Copy out everything below from the line containing "This screenshot has height=1247, width=1247." down to the line containing "Action: pos(478,58)", with "avatar" changed to "profile icon" and nothing else altered.

PROVIDED ENTRIES:

━━━

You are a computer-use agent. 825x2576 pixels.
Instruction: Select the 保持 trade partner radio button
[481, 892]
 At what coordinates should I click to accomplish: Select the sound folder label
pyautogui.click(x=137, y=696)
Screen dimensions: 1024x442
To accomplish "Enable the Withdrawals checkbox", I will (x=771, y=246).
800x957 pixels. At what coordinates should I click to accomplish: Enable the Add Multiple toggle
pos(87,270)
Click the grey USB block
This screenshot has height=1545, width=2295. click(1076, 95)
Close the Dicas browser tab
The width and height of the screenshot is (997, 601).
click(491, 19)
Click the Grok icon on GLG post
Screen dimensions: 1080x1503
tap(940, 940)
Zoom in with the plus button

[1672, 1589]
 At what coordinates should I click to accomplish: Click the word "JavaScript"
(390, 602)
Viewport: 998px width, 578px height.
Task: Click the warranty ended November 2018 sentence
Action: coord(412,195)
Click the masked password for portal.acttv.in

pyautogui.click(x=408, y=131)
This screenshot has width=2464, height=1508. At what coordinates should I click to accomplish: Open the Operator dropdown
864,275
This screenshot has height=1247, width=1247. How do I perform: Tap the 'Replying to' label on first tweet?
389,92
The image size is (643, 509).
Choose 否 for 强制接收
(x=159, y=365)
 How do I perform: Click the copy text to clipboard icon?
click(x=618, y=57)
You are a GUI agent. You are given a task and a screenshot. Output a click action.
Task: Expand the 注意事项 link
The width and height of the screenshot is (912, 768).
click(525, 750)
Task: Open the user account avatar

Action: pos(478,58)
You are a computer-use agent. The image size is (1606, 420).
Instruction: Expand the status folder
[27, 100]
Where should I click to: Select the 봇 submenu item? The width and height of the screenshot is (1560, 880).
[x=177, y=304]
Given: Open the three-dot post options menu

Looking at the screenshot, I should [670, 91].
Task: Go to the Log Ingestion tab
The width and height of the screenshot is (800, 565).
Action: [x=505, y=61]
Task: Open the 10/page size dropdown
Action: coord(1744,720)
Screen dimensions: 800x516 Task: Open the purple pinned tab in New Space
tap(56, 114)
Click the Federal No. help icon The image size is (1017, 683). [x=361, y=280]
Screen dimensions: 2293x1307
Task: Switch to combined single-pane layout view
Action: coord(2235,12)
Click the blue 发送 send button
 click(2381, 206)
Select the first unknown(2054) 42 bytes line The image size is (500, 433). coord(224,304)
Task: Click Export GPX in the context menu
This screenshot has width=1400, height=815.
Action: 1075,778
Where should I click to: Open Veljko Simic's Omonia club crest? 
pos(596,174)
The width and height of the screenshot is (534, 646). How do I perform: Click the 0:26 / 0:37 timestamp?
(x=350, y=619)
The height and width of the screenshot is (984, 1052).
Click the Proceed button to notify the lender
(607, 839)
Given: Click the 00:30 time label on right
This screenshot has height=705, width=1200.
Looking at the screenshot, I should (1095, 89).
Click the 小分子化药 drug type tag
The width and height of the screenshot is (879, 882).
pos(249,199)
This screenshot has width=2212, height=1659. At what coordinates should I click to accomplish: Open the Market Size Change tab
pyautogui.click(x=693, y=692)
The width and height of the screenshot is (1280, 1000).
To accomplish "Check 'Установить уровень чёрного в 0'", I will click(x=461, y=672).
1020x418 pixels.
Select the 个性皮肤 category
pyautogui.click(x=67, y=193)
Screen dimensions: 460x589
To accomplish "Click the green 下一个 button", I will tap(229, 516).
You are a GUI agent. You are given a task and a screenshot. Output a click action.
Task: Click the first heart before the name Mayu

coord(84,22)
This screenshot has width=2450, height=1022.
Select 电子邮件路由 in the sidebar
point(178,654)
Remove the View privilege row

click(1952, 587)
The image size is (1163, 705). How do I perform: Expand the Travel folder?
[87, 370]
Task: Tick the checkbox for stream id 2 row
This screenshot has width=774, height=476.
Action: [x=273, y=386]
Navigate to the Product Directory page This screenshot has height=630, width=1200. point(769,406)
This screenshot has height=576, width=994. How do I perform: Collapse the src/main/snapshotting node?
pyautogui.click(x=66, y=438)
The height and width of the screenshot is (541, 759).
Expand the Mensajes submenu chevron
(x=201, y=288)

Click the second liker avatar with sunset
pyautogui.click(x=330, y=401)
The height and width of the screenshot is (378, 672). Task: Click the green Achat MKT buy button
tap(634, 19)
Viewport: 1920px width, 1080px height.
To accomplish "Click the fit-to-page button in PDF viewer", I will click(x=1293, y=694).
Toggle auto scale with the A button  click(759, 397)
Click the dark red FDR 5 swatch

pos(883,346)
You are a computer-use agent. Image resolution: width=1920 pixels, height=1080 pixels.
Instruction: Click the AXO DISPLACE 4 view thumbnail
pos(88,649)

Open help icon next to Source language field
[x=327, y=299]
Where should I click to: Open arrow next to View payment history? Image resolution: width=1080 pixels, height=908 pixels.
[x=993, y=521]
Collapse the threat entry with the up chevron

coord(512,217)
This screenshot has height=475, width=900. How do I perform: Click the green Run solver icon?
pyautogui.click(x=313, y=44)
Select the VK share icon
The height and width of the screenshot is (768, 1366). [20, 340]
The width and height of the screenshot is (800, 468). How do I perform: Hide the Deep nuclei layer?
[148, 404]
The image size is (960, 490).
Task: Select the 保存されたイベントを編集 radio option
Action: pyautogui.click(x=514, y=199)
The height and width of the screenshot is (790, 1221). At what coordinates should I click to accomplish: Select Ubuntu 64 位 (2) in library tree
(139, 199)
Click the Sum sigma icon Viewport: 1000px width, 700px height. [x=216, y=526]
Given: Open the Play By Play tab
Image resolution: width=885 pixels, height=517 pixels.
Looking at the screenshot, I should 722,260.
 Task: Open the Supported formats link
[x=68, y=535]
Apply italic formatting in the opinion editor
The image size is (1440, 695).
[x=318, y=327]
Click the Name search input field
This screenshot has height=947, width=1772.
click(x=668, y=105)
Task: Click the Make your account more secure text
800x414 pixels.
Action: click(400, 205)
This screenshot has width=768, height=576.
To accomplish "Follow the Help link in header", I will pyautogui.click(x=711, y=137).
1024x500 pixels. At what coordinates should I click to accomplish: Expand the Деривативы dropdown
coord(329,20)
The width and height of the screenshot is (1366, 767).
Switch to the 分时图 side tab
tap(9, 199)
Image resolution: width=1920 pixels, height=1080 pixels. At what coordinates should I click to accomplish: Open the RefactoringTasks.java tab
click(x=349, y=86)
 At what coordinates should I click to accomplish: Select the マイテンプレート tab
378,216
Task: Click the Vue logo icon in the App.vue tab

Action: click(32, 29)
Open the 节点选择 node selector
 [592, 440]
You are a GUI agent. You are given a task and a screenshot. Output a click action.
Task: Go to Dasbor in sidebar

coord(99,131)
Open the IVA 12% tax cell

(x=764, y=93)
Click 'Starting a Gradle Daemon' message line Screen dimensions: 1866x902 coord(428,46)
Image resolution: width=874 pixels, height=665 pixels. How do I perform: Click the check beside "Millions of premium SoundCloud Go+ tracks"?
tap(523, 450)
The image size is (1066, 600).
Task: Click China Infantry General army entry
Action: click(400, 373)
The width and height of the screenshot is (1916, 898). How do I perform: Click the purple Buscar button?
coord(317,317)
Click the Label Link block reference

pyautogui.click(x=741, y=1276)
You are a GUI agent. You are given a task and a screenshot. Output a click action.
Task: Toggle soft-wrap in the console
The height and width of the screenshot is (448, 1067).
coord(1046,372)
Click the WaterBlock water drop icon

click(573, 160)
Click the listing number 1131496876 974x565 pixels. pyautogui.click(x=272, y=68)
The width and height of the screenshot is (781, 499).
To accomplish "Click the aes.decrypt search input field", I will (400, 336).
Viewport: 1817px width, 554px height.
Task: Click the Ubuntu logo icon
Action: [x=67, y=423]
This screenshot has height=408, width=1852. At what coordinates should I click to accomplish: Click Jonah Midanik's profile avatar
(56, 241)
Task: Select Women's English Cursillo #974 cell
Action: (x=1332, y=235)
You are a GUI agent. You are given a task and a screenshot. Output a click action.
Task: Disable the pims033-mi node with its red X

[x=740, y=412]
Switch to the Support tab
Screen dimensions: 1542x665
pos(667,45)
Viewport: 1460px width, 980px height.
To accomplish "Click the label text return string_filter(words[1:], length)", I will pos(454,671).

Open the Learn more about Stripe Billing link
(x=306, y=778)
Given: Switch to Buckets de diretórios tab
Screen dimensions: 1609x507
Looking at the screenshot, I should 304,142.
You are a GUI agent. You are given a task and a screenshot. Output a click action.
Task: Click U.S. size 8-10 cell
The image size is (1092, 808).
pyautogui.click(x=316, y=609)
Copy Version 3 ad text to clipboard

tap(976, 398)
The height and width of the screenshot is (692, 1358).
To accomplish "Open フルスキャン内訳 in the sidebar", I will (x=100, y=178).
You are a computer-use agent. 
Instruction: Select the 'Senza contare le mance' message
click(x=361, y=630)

━━━

PROBLEM SOLUTION:
This screenshot has height=1247, width=1247. How do I perform: Tap the 'Replying to' label on first tweet?
389,92
The image size is (643, 509).
Choose 否 for 强制接收
(x=159, y=365)
 How do I perform: Click the copy text to clipboard icon?
click(x=618, y=57)
You are a GUI agent. You are given a task and a screenshot. Output a click action.
Task: Expand the 注意事项 link
The width and height of the screenshot is (912, 768).
click(525, 750)
Task: Open the user account profile icon

Action: pos(478,58)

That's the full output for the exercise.